ITを活かす/伊藤忠 軌道に乗るネット事業

2002年10月24日 (木曜日)

 伊藤忠商事が展開するインターネット事業「マガシーク」と「T―セレクト」が早くも成長路線に乗りつつある。雑誌社と提携して掲載されたアパレル製品を販売する「マガシーク」は、商品調達と販売のネットワークが確立され、3年目の事業ながら月間8000万円規模のビジネスにふくれ上がっている。今期目標の6億円は軽々クリアし、3年後には30億円という目標を持つ。一方のデザインオーディション形式のTシャツ販売サイト「T―セレクト」も、低単価商材を扱いながら、夏場は月間1000万円を射程に入れている。どちらもネット販売としては大成功の事例といっていい。両事業の担当者に現状と展望を聞いた。

マガシーク MAGAseek.com/50社100ブランドで月商8000万

<マガシーク開発リーダー・井上直也氏>

 スタートは2000年8月。女性の消費者が「ファッション雑誌で見たものを買えるシステム」という単純明快なコンセプトで、当然のニーズに応えたのが好調の理由だろう。上代も店頭と同じだ。
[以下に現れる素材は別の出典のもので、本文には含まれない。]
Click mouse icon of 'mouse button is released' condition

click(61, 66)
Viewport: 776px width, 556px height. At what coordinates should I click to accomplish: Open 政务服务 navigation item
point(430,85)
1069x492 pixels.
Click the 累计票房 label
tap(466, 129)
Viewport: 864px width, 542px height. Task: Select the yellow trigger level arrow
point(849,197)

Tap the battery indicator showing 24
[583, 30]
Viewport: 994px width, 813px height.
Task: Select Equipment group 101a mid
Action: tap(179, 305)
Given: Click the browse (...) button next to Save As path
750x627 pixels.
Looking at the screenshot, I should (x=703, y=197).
 iモードの公式サイトとしてスタートし、いまでは2500以上ある公式サイトの中で20代女性の人気サイト2位にランクされている。アクセス数は月間495万PV。Webと合わせ810万PVを誇る(今年9月)。

 提携雑誌はキャンキャン、オッジ、マフィン、エフ、ノンノなど10誌。扱うブランドはサンエーインターナショナル、フランドル、トゥモローランドなど、百貨店ブランドを中心に50社100ブランド。ファッション雑誌には巻末近くに「(掲載)協力社&アイテムリスト」があるが、マガシークで取り扱うものには☆印が付いている。商品調達と配送フローは別表の通り。中2日で消費者に届く。

 サイトでは商品画像とともに商品説明も表示する。当初は雑誌を見たことを前提にコメントは載せていなかったが、「マガシーク」へのダイレクトアクセスに配慮してコメントを加えたところ、売り上げが飛躍的にアップした。常時扱う品番数は1000~1500あり、サイト掲載用の画像をデジカメで月に約1000枚撮影しなければならないのが、井上氏の苦労の1つである。
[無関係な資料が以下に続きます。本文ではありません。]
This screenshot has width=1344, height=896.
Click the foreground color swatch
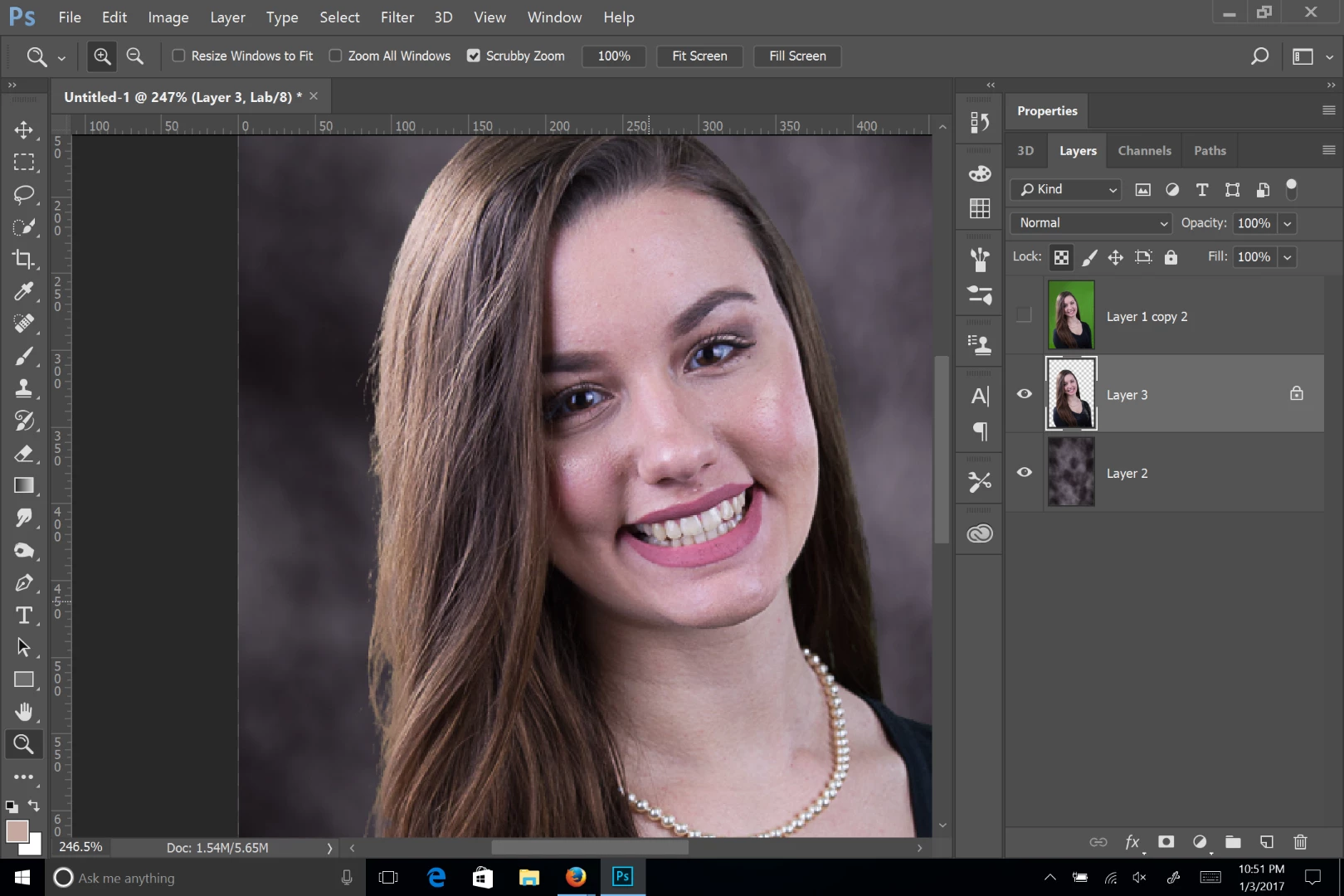pyautogui.click(x=17, y=830)

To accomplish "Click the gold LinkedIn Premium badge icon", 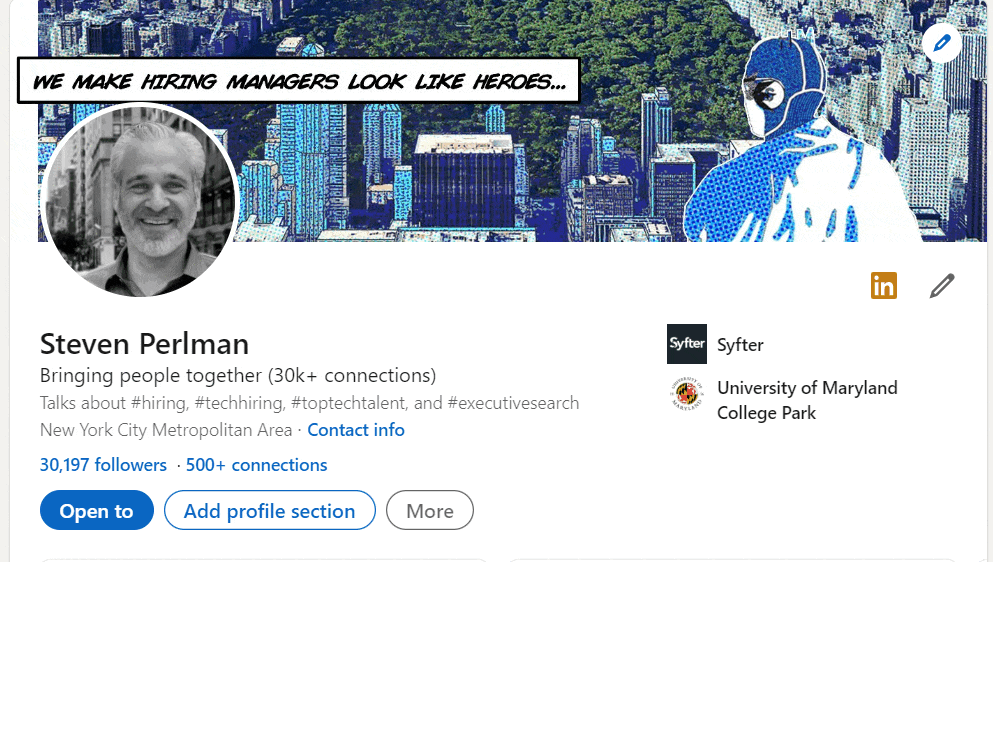I will click(x=883, y=286).
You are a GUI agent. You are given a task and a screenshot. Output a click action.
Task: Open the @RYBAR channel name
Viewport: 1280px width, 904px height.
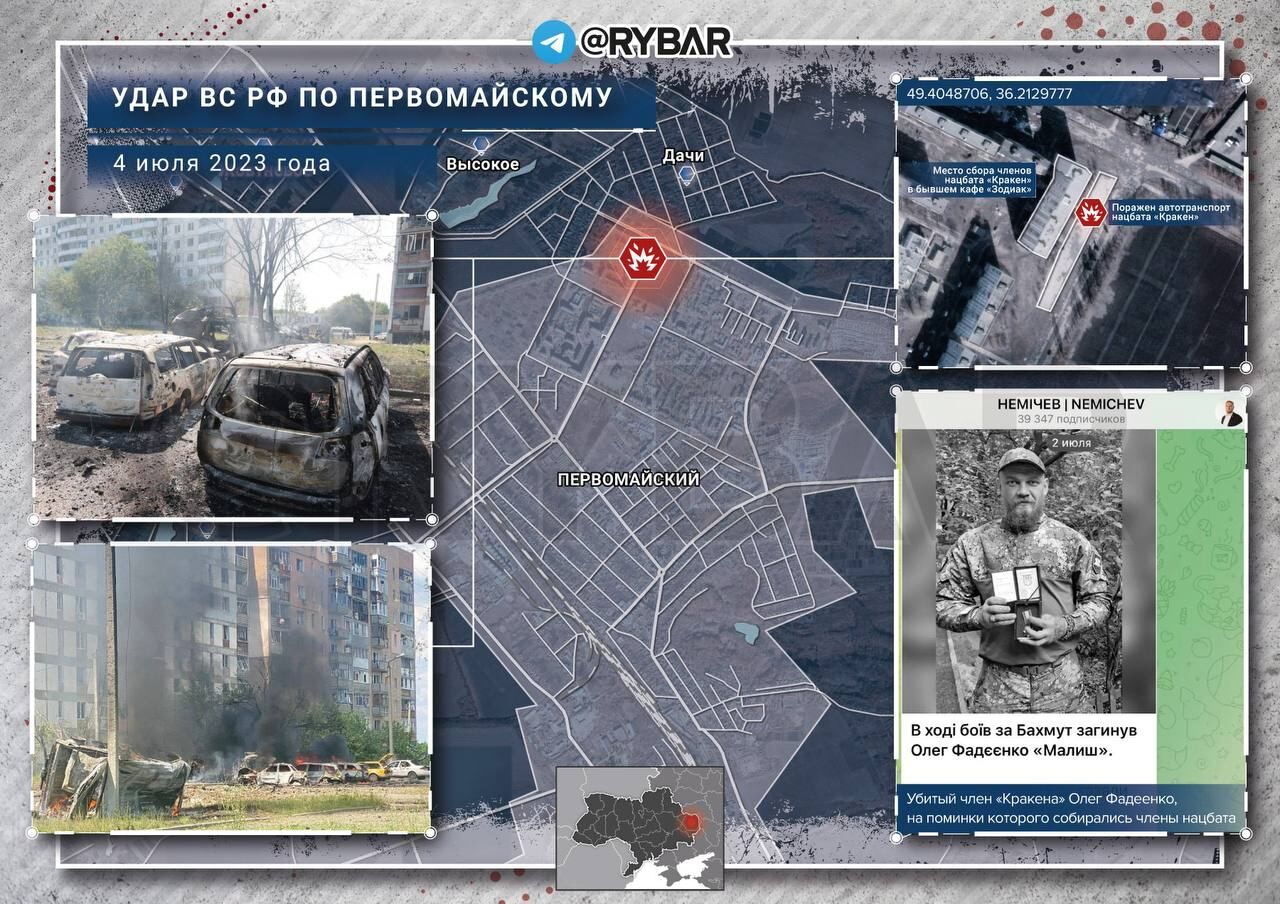656,41
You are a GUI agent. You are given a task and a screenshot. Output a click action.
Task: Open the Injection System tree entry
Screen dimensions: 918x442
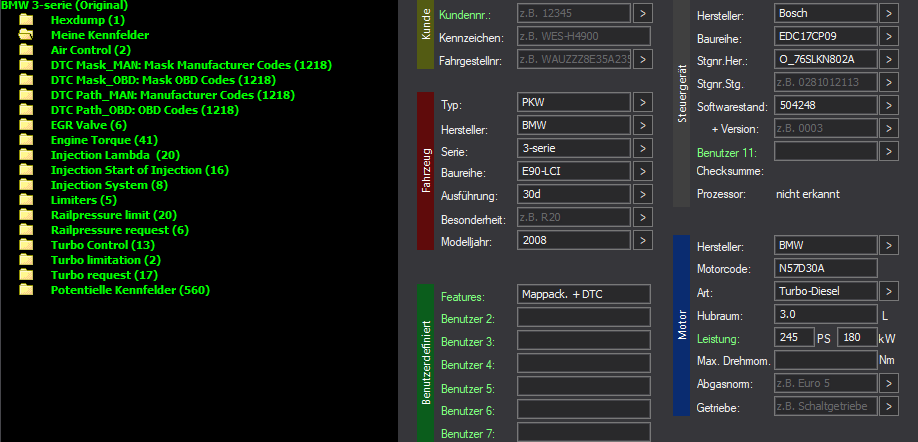(x=109, y=185)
 OL、主婦が主要客層で、購入単価は高い。売れ筋はデニム。セブン、ディーゼル、アールジーン、シマロン、AG、ラッキーブランドダンガリーズなど人気ブランドが並ぶ。アパレルブランドでは、ナチュラルビューティーベーシック、セオリーが人気だ。

 人気商品は1アイテムで300~500枚が売れることもある。従って欠品も悩みの種。10月の販売額は8000万円に達する見込みだが「在庫切れがなければ軽く1億はいっている」と井上氏は言う。受注販売比率は現状3割。
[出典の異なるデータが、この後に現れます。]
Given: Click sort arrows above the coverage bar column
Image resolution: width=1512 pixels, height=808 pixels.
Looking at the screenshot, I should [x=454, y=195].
 アパレルメーカーは商品を納めさえすればいい。出版社は「マガシークが使える」というセールストークが広告収入に寄与している。誰もが満足する非の打ち所がない事業だ。中国展開も構想中という。

T―セレクト yahoo.t-select.com/異業種の才能をアパレルに

<レディスアパレル第2課・田中宏樹氏>

 今年6月3日にオープンしたばかりのサイト。ヤフージャパンと連携し「インターネットの双方向性を生かした物販ビジネスモデルの確立」を目指した。デザインオーディション形式の採用で、消費者がデザイナーにも審査員にも購買者にもなる、消費者主導型ファッションビジネスになった。

 デザイナーが応募したTシャツデザインを選考し、選出したデザインは毎週更新でサイトにアップされ、掲載期間中に受注数が30以上に達すると生産化され、購入できる仕組みだ。

 ヤフーだけでなくWebコンテンツ制作のカヤックと提携して企画運営を任せ、登録デザイナーの充実を図ってデジタルデザインのデザイン・エクスチェンジや、ジャパン・デザイン・ネットを運営する丹青社とサイト連携するなど、コラボレーションを活用したビジネスモデルでもある。来月からはWebクリエーター養成学校のWAO!(ワオ)がカリキュラムにデザイン応募を取り入れる。現在行っている「ポパイ&オリーブ・ファッションデザインコンテスト」にも、パーグラムマーケット、神戸ファッションマートが協賛する。

 7、8月の売り上げは400~500万円。Tシャツオークションのスタートプライスは2900円であり、ネット販売では成功といえる規模。来夏には月間1000万円を目指す。

 事業を統括するレディスアパレル第2課の田中宏樹氏は、立ち上げ後5カ月の弱の感触について「思ったよりデザイナーの意欲が高く、作品発表の場を欲しているのが分かる」「応募作品はギャグやパロディが多く、Webで見て分かりやすい柄が売れる」と話す。

 「アートと絡めているので、アパレル以外のデザイナーが参加できるのが特徴」だ。今後の抱負は「息の長い事業に。駆け出しのデザイナー、クリエーターの掘り起こしも目的。Tシャツサイトは多いが、ナンバー1サイトにしたい」。

 当面はユーザー登録数を現在の5000から1万に、デザイナー登録数を1500から3000にと倍増させるのが目標。Tシャツ以外にもパーカー、トレーナーを扱う。多アイテム化を進める計画で、ジーンズのカスタマイズも考えている。